Let's face it...You never know when those 'light bulb' moments are going to hit. You don't know the how and you don't always know the why right after the fact, but it might sink in eventually. But - we all have them - and we all NEED them. God knows when we need them and sometimes they are in a kind act of a friend of stranger, sometimes its when something bad happens, and sometimes it's just a change in heart that might happen when we hear a song on the radio.
Have you ever been so wrapped up in what's going on with you - your opinions, your feelings, your downfalls, successes, and issues that you completely check out of reality? You aren't really effected by things that go on around you unless they directly connect to you and you are going through the motions of work, school, family, whatever?
I've been taking someone for granted. Our friendship has been a slow one to develop over the past two years, in fact I had a very hard time crossing the bridge of being co-workers to being friends. It is no secret that this year has been a struggle for me, to say the least. This person has been a rock for me when I needed to cry, needed to vent, or just needed to sit down and talk. You know those conversations where you can lay EVERYTHING out on the table and they don't judge and they don't even give advice unless you solicit it. The one that can see you are having a terrible day but doesn't pry or push, but looks at you and says, "I'm here when you are ready". That's her.
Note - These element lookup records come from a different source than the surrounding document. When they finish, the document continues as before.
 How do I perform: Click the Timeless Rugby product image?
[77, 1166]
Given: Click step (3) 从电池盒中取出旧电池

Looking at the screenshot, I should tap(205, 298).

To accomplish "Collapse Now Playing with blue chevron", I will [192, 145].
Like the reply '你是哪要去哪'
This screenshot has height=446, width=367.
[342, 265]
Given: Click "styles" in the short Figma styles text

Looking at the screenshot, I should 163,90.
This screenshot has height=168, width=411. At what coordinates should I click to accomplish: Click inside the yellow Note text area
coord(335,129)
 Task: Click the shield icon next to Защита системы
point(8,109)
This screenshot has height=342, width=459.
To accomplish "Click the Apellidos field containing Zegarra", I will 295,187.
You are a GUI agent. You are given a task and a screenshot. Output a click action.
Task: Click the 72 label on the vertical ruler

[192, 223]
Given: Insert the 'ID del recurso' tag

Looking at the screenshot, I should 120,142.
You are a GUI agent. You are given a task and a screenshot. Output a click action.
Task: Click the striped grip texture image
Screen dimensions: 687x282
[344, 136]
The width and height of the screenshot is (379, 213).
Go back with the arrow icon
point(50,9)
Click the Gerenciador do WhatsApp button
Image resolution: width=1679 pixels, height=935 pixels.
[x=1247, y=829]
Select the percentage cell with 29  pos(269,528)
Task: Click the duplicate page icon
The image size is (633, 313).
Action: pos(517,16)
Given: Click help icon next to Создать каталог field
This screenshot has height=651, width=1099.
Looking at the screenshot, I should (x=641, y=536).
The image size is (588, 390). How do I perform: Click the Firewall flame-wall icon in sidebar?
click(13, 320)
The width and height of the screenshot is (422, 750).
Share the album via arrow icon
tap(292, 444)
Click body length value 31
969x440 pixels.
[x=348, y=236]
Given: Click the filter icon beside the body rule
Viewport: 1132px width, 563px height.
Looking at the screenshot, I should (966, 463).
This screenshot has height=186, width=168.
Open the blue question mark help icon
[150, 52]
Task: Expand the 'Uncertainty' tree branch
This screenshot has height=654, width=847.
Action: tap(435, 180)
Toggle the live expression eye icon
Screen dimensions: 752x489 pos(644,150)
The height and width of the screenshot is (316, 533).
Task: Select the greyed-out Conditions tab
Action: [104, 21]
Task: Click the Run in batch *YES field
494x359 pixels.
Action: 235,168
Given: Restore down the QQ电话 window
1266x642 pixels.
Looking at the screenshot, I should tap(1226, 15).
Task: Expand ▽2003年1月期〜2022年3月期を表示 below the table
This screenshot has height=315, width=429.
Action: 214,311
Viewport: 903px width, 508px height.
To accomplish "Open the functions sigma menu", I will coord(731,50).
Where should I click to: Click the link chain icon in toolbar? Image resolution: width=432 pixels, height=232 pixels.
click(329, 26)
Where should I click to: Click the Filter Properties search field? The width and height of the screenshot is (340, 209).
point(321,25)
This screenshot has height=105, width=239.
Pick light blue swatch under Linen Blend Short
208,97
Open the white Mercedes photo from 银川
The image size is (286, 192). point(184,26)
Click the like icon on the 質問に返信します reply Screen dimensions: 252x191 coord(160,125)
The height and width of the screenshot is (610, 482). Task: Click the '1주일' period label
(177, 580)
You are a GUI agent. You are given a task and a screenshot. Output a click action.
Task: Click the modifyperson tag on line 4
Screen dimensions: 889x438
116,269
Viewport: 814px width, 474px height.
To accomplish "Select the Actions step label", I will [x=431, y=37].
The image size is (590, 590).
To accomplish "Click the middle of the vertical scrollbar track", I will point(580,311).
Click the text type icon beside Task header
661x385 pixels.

On Friday tragedy struck this friend. She was having a normal day at work when she got a phone call from her frantic seven year old. All she knew was that her dad had been hurt so she rushed home to find out what was going on. Unfortunately an accident on the family farm had taken her dad - in the blink of an eye. What? How could that be? He was at school a few days before watching her son's class preform a mock-trial...And hadn't I had a conversation with him the day of the grandparent lunch? Yes, there was no way this young Papa had left the face of the earth that fast. I started flashing back to being a six year old and my cousin breaking the news to me of my grandfather's death. As a six year old you take a lot for granted, and honestly, the only thing I understood was that everyone was sad and I needed to pass out tissues. My heart breaks for her two kids who won't get to go fishing with Papa any more, or ride the tractor on the farm. It breaks my heart that Christie won't be able to pick the phone up and call her dad when she needs advice, because lets face it, little girls never get to old for Daddy's advice. Most of all - she, nor her family, deserve this. She has taken this with more grace and understanding then I think I ever would.
Today I am thankful for Christie. For her kindness, friendship, and contagious laughter. Praying for peace and understanding as her family continues to heal from their loss.